# hobby lobby update ... again



## jsdspif (May 15, 2004)

I was there today and they had more autoworld cars stocked . A batmobile was there it was 22.95 . Their lifelike track sets and extra track pieces were clearance priced , marked down 40% I think . They had 3 sets (all the same ) with Quads / 4 wheelers and then a couple different sets . If you know someone or yourself are looking for a set they're probably phasing out lifelike at every store ???? They had an aw batman set and another pretty good size aw and the dragstrip set . I only bought a piece of 3/16 foam posterboard and 1/16 balsa to start monkeying around with turn borders . They no longer had the cork / foam rail bed stuff . I don't think you can use the 40% off coupon on the clearance priced stuff but if you were to buy something clearance priced you could always give them the coupon anyway and see shat happens .


----------



## bondoman2k (Jan 13, 2003)

I'm in our local store all the time.  The coupon will not work with the clearance stuff. And they do check to be sure (at least here). 
Trust me, I 'live' for that coupon...lol. Actually, I HAVE 'convinced' them to let me use 2 at once, but only if there is no managers around, no customers in line behind me, and the store is almost ready to close.  But if they get caught doing that, they can be fired. Not that ANY of us would even THINK about doing something like THAT, right? LOL!! 
Ron (Bondo) :dude:


----------



## ncdslots (Sep 12, 2011)

I live for that coupon too. My banks mac machine used to spit them out in random order with others like Omaha Steaks, Talbots, and about 6 or 7 others.

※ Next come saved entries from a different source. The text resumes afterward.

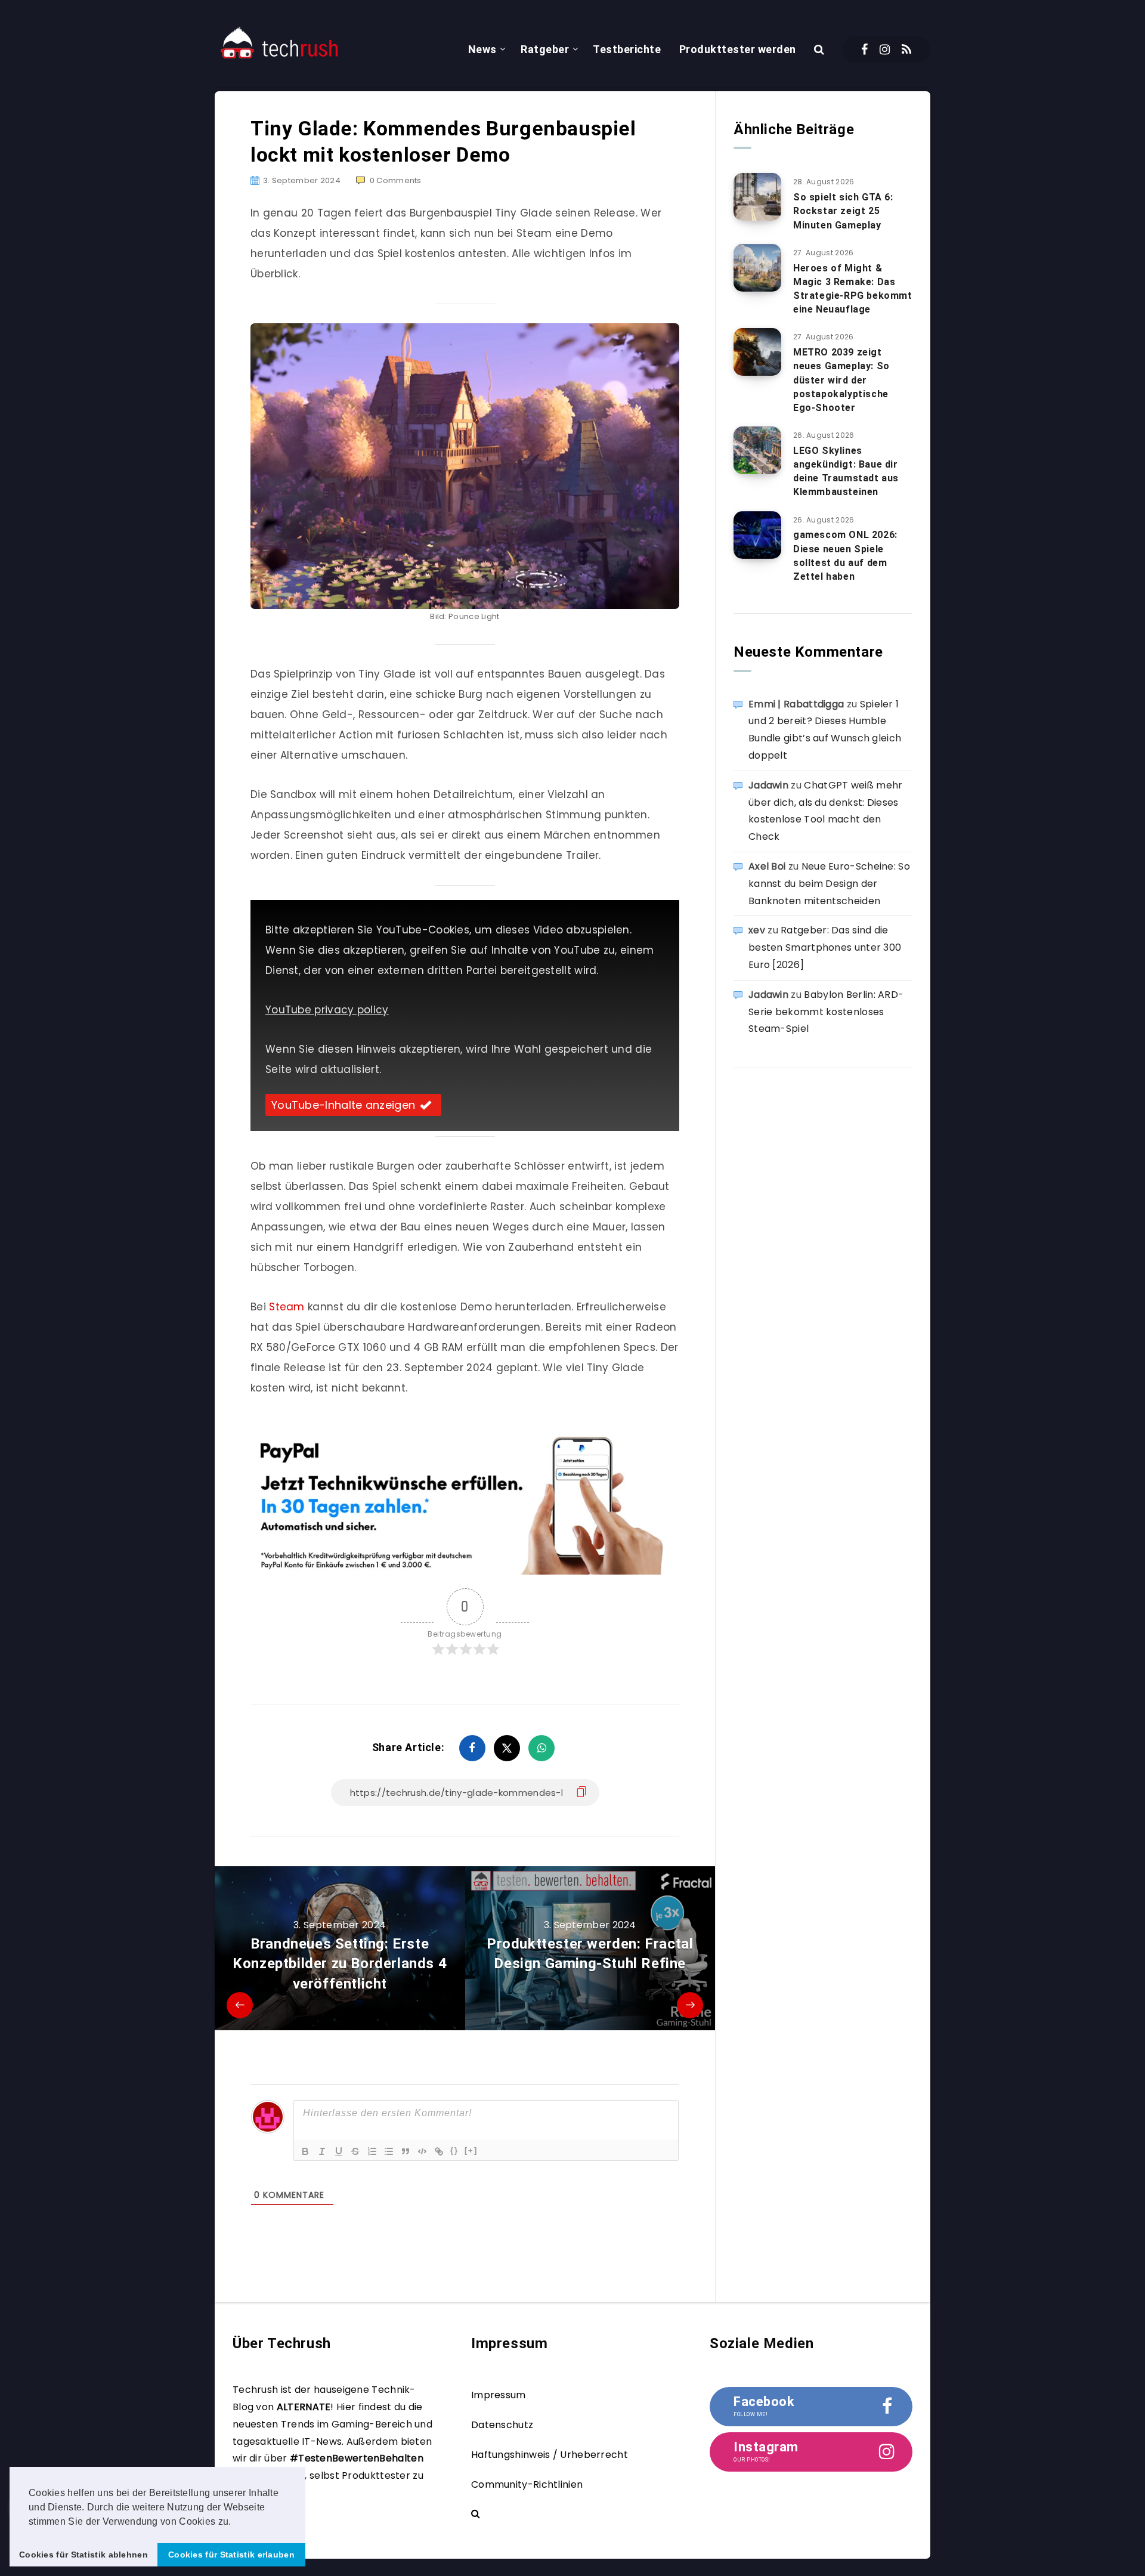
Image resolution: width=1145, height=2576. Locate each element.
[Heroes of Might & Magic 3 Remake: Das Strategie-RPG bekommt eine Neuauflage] (757, 268)
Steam (287, 1307)
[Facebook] (864, 49)
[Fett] (305, 2151)
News (482, 49)
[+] (471, 2150)
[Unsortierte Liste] (388, 2151)
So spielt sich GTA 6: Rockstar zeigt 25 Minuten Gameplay (843, 210)
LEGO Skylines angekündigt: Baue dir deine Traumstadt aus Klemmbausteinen (846, 471)
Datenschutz (502, 2425)
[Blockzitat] (405, 2151)
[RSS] (906, 49)
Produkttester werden (737, 49)
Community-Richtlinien (527, 2484)
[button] (235, 2522)
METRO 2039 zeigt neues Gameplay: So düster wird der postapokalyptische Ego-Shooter (841, 380)
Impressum (498, 2395)
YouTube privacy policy (327, 1010)
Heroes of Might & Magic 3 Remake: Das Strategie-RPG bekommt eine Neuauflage (852, 289)
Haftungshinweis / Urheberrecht (549, 2454)
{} (454, 2150)
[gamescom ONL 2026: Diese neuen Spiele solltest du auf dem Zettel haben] (757, 535)
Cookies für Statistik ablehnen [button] (83, 2554)
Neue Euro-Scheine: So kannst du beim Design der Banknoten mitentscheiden (829, 883)
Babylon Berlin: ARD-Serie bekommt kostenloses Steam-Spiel (825, 1012)
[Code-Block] (422, 2151)
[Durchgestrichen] (355, 2151)
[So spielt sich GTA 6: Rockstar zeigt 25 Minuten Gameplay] (757, 197)
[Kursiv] (322, 2151)
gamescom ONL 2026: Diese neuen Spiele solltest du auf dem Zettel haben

I'd sit there and do a balance inquiry repeatedly until I got a HL 40% coupon...and sometimes, twice a day....lol People behind me would honk....all I wanted was some coupons...:freak:

Let me add, that I would go there for Alumilite resin sometimes twice a week, or more if I needed other stuff. It would always be weeks where they didn't have the coupon deal, hence me raiding the mac machine for receipts...


----------



## SmittyinFLA (Jan 3, 2012)

*Not much selection at my Hobby Lobby...*

I was in tonight, and bought an AW 'Dodge Fever' car.

I am told they restock our store on Saturday morning, and if I want a selection, that is the time to go.

Also you can PRINT the 40% coupon at home, from their website. Brings my price per car down to $12 and change!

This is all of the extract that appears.